Piazza Affari arretra con prese di profitto. In rally Bulgari, deboli banche e assicurazioni

In evidenza anche Pirelli e Impregilo con un progresso di oltre il 4%, prese di beneficio sui petroliferi. Deboli Fiat e Finmeccanica.

Dopo due giornate consecutive di rialzi, si è interrotta nuovamente la salita di Piazza Affari che quest’oggi ha ceduto il passo alle vendite. Sulla scia del ritracciamento dai massimi registrato ieri da Wall Street, gli indici hanno imboccato da subito la via del ribasso, accelerando il passo nel pomeriggio in seguito all’apertura dei listini americani, poco aiutati dai deludenti dati macro diffusi oggi.

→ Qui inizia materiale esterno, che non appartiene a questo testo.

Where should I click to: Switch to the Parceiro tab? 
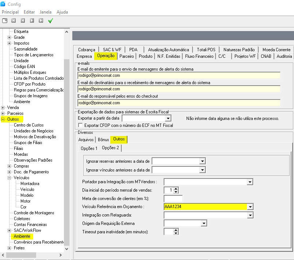(127, 56)
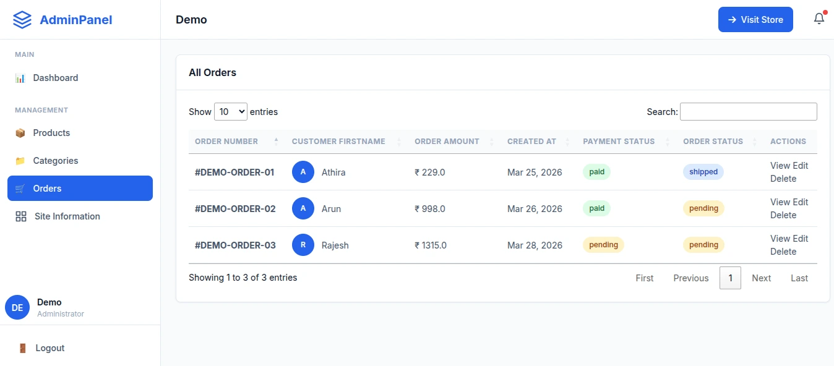Image resolution: width=834 pixels, height=366 pixels.
Task: Click the Dashboard chart icon in sidebar
Action: [x=20, y=78]
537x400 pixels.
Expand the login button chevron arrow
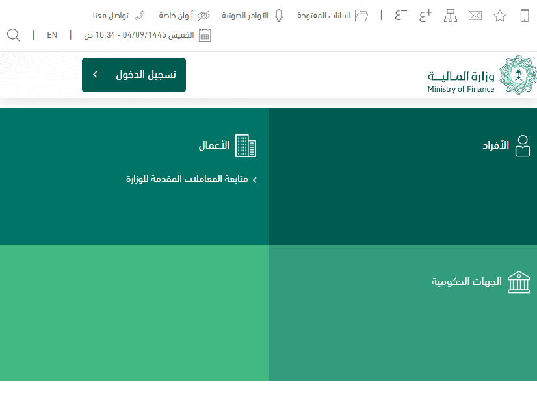[95, 75]
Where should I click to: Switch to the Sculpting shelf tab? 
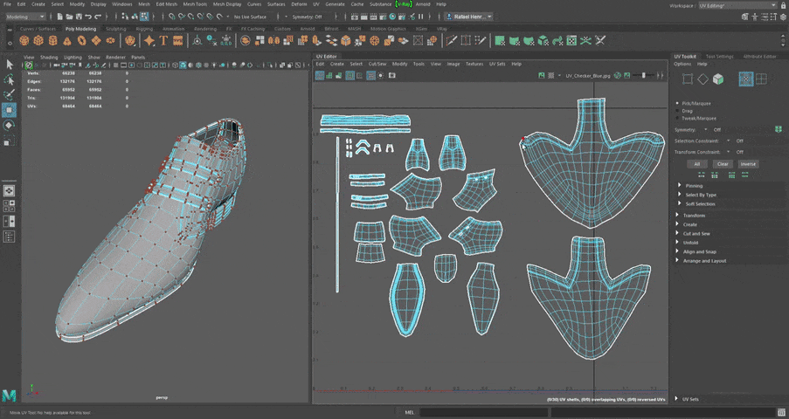click(x=115, y=28)
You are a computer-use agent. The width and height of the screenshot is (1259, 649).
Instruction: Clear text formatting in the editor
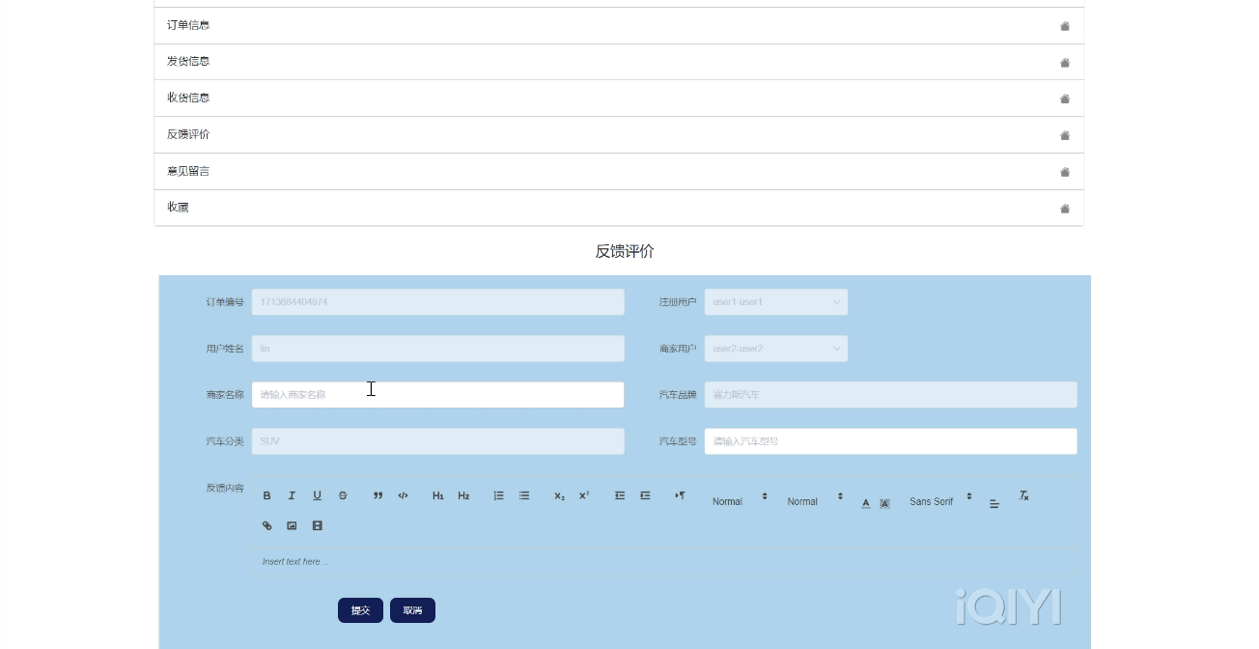click(x=1024, y=495)
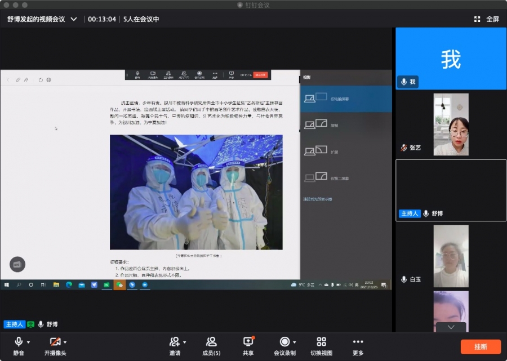Viewport: 507px width, 361px height.
Task: Click the share screen (共享) icon
Action: pos(248,342)
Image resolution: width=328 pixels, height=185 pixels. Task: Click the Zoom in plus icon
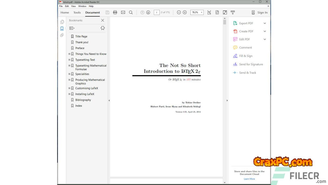point(185,12)
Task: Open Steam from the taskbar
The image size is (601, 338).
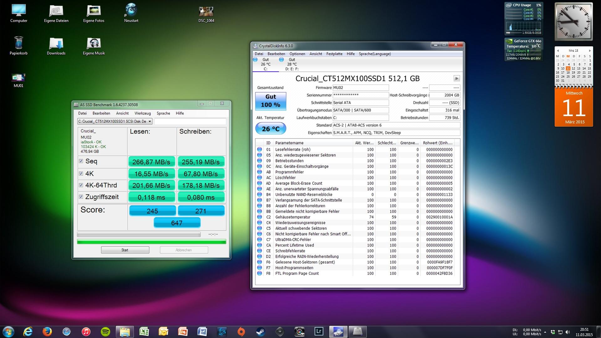Action: pos(260,331)
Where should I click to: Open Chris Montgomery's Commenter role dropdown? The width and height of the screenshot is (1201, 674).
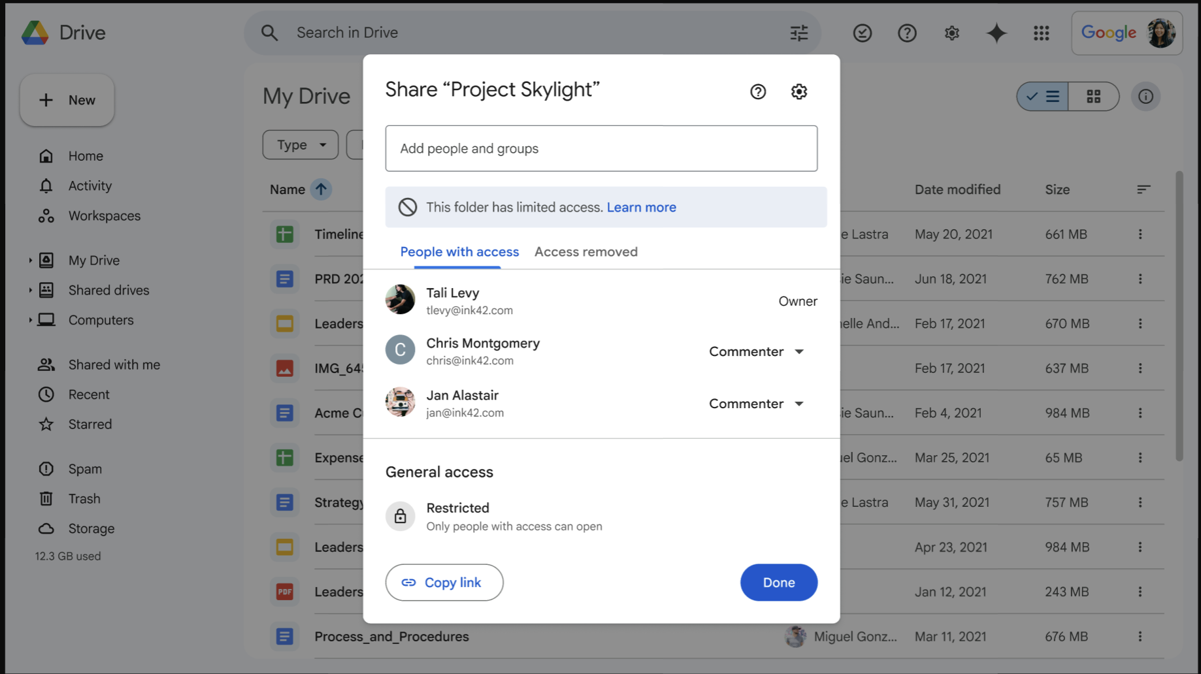click(x=756, y=351)
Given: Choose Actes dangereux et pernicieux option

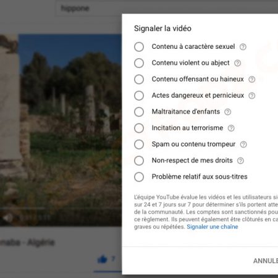Looking at the screenshot, I should pos(139,96).
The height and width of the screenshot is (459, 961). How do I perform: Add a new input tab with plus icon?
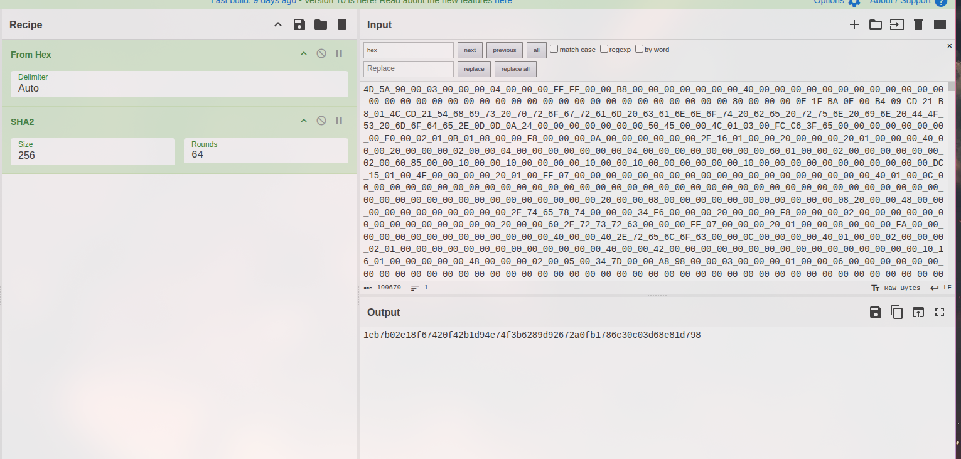pyautogui.click(x=854, y=24)
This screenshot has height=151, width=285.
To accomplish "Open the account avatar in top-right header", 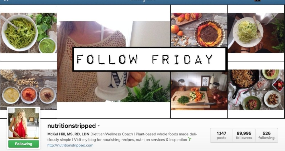I will pyautogui.click(x=257, y=1).
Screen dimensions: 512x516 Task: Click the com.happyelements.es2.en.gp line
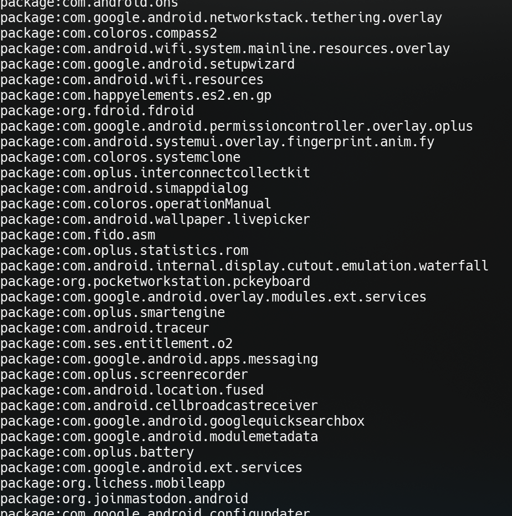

A fine seduta così l’indice Ftse Mib ha ceduto lo 0,98% a 20.384 punti, mentre il Ftse Italia All-Share è calato dello 0,95% a 21.007 punti. Segno meno anche per il Ftse Italia Mid Cap e per lo Star che sono arretrati rispettivamente dello 0,68% e dello 0,78%. Protagonista tra le blue chips Bulgari che dopo il calo di ieri ha risalito con decisione la china, mettendo a segno un rally del 6,8% grazie alla promozione di Goldman Sachs che ha migliorato il giudizio sul titolo a “buy”. Denaro anche su Impregilo che è salito del 4,18%, ma è riuscito a fare altrettanto bene Pirelli, in ascesa del 4,16%, sulla scia della view maggiormente positiva di Deutsche Bank che ora consiglia di acquistare il titolo. Tra gli industriali ha chiuso in calo dello 0,89% Finmeccanica, insieme a Fiat che ha ceduto l’1,13%, mentre si è difeso un po’ meglio Prysmian con un calo dello 0,75%. Nel settore bancario si sono mossi in controtendenza solo Banco Popolare e Ubi Banca, in rialzo dell’1,16% e dello 0,65%, mentre si è fermata sulla parità Mediobanca. Segno meno per Monte Paschi e Unicredit, in flessione dello 0,91% e dell’1,33%, ma il bilancio è stato ancora più pesante per Intesa Sanpaolo e Banca Popolare di Milano che hanno ceduto rispettivamente l’1,59% e il 4,24%.